Moqueca is one of the region’s most popular dishes. It is a mixture of shrimp – perhaps with other seafood as well – coconut, garlic, onion, parsley, pepper, tomato paste, and the ubiquitous dendê oil. These ingredients are all sautéed over a low flame and served with rice cooked in coconut milk – a creamy, delicious dish.
Other traditional dishes are vatapá – a spicy shrimp purée made with palm oil and nuts – and carurú de camarão, which contains both fresh and dried shrimp, as well as sliced okra.
In the better Bahian restaurants, these dishes are served with a hot malagueta sauce. Sometimes this is added directly to the dish in the kitchens, and the cook may ask you if you like your food quente (spicy hot). Until you get used to the strong flavors of the dendê and malagueta, it is best to say no. If the sauce is placed in a bowl on the table, as it often is, you can try a little at a time. Bahian hotels are a good place to kick off your culinary adventure, since they tend to go a little easier on the malagueta.
The women of Bahia are among the world’s great confectioners. They concoct sweets from coconut, eggs, ginger, milk, cinnamon, and lemon. Cocada, a sugared coconut sweet flavored with ginger or lemon, is a favorite. Ambrosia, made with egg yolks and vanilla, and quindim (glistening little yellow desserts made from egg yolks, sugar, and ground coconut) are sweet delights. You can buy cocada from baianas throughout Salvador.
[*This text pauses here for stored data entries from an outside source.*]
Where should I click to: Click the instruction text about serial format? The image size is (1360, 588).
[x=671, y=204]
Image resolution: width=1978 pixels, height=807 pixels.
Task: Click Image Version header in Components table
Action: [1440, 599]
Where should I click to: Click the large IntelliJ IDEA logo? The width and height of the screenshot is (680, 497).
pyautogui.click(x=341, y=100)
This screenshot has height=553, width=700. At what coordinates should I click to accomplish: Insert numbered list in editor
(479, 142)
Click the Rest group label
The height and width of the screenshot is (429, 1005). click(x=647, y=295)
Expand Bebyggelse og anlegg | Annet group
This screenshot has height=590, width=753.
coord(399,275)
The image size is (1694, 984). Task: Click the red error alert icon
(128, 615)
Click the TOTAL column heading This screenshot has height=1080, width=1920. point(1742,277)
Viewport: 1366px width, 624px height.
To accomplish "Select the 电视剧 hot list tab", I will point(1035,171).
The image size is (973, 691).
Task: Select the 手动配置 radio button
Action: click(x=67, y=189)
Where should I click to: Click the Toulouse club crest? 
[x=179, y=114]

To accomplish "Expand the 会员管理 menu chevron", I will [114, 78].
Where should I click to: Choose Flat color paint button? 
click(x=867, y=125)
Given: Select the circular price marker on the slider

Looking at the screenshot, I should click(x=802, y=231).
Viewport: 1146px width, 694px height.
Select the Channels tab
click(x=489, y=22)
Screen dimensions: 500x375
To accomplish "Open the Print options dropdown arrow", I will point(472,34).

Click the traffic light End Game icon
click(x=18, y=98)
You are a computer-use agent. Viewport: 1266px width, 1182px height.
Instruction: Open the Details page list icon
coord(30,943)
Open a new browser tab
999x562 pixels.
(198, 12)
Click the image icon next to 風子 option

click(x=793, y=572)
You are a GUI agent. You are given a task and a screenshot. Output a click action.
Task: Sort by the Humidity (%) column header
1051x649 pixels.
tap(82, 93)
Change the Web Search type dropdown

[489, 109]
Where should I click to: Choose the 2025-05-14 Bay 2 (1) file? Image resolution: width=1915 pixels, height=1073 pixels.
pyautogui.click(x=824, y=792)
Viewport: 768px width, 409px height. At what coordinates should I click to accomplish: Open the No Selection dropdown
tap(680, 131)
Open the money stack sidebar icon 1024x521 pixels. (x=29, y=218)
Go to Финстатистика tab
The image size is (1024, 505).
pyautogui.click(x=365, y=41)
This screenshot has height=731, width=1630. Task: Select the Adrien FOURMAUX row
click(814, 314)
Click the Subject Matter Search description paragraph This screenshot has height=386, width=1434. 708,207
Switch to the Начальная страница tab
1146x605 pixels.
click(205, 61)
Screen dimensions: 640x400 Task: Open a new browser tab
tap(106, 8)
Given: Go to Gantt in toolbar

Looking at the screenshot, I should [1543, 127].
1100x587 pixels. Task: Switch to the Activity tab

Baianas, usually dressed in white, set up shop daily in special shelters or at improvised tables where they sell cocada, abará, and acarajé, a traditional street food. You really should try this typical food, but do so at a place that has been recommended to you, or where you see plenty of local people eating, to be sure you are getting a fresh and well-prepared product.
Acarajé is made from shelled fradinho beans (similar to black-eyed peas), which are mashed together with ground shrimp and other ingredients and formed into a ball, then deep-fried in dendê oil. It is served split in half and then stuffed with vatapá or caruru, shrimps, and salad, and hot chili pepper if you wish. Abará is made from the same ingredients, but is not deep-fried. Acarajé is a wonderful treat to have between meals, especially if you have it with a beer at one of the beach-front bars.
For a Bahian culinary and cultural experience, you can’t do better than go to one of the restaurants of Salvador, many of which offer local cuisine, together with a folklore show.